* _ПИСЬМЕННОЕ ЗАДАНИЕ_: Пожалуйста, измените в тексте о выставке «Париж-Москва» отрезок от "Из-за идеологических требований" до "и его школу.": замените "размаху" на "масштабу" и приведите этот отрезок полностью.

* _ПРЕДОСТАВЛЕННЫЙ ТЕКСТ_:
Выставка «Париж-Москва» явилась полной сенсацией с показом, даже в своей хаотичной и половинчатой музеографии[2], великолепных образов российского авангардного искусства, вокруг которого создавался в течение двух последних десятилетий (1960-е-1970-е годы) грандиозный миф, тем более таинственный, что произведения были скрыты под семью замками. Такой была сильной притягательность «fruit défendu » – запрещённого плода.
С 1922 года, со знаменитой советской выставки в Берлине в Галерее Ван Димена, нигде ни на Западе ни в СССР не было показа такого размаха русского и советского искусства всех направлений от социального натурализма до супрематизма и только что возникшего конструктивизма.
Надо всё-таки признаться, что выставка «Париж-Москва» не принесла ясности в последовательном разъяснении понятия о том, что уже укоренилось под названием «русский авангард»
Из-за идеологических требований советской части была, например, не выявлена первостепенная роль, которую сыграла Россия в возникновении повой формы искусства, какой явилась Абстракция и беспредметность. Ведь Кандинский, Ларионов, Малевич, Татлин были в первой половине 1910-х годов пионерами этой новой формы. А с 1915-го года по 1921-й год, то есть до рождения советского конструктивизма феномен беспредметности уникален по своему размаху и качеству в развитии мирового искусства : только вспомнить, кроме Малевича и Татлина, Ольгу Розанову, Любовь Попову, Надежду Удальцову, Александру Экстер, Ивана Клюна, Родченко, Лисицкого, Матюшина и его школу.

* _ЗАПИСАННЫЕ СВЕДЕНИЯ_:
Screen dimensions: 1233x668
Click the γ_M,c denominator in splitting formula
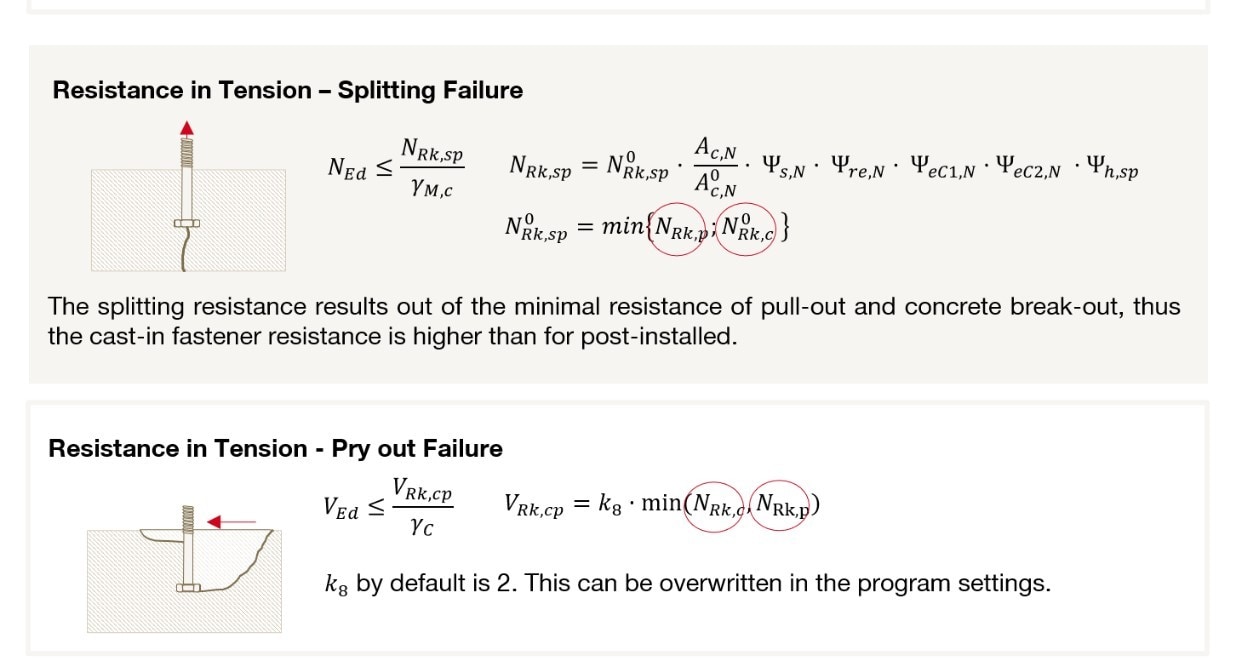pyautogui.click(x=432, y=187)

* _РЕЗУЛЬТАТ НИЖЕ_:
Из-за идеологических требований советской части была, например, не выявлена первостепенная роль, которую сыграла Россия в возникновении повой формы искусства, какой явилась Абстракция и беспредметность. Ведь Кандинский, Ларионов, Малевич, Татлин были в первой половине 1910-х годов пионерами этой новой формы. А с 1915-го года по 1921-й год, то есть до рождения советского конструктивизма феномен беспредметности уникален по своему масштабу и качеству в развитии мирового искусства : только вспомнить, кроме Малевича и Татлина, Ольгу Розанову, Любовь Попову, Надежду Удальцову, Александру Экстер, Ивана Клюна, Родченко, Лисицкого, Матюшина и его школу.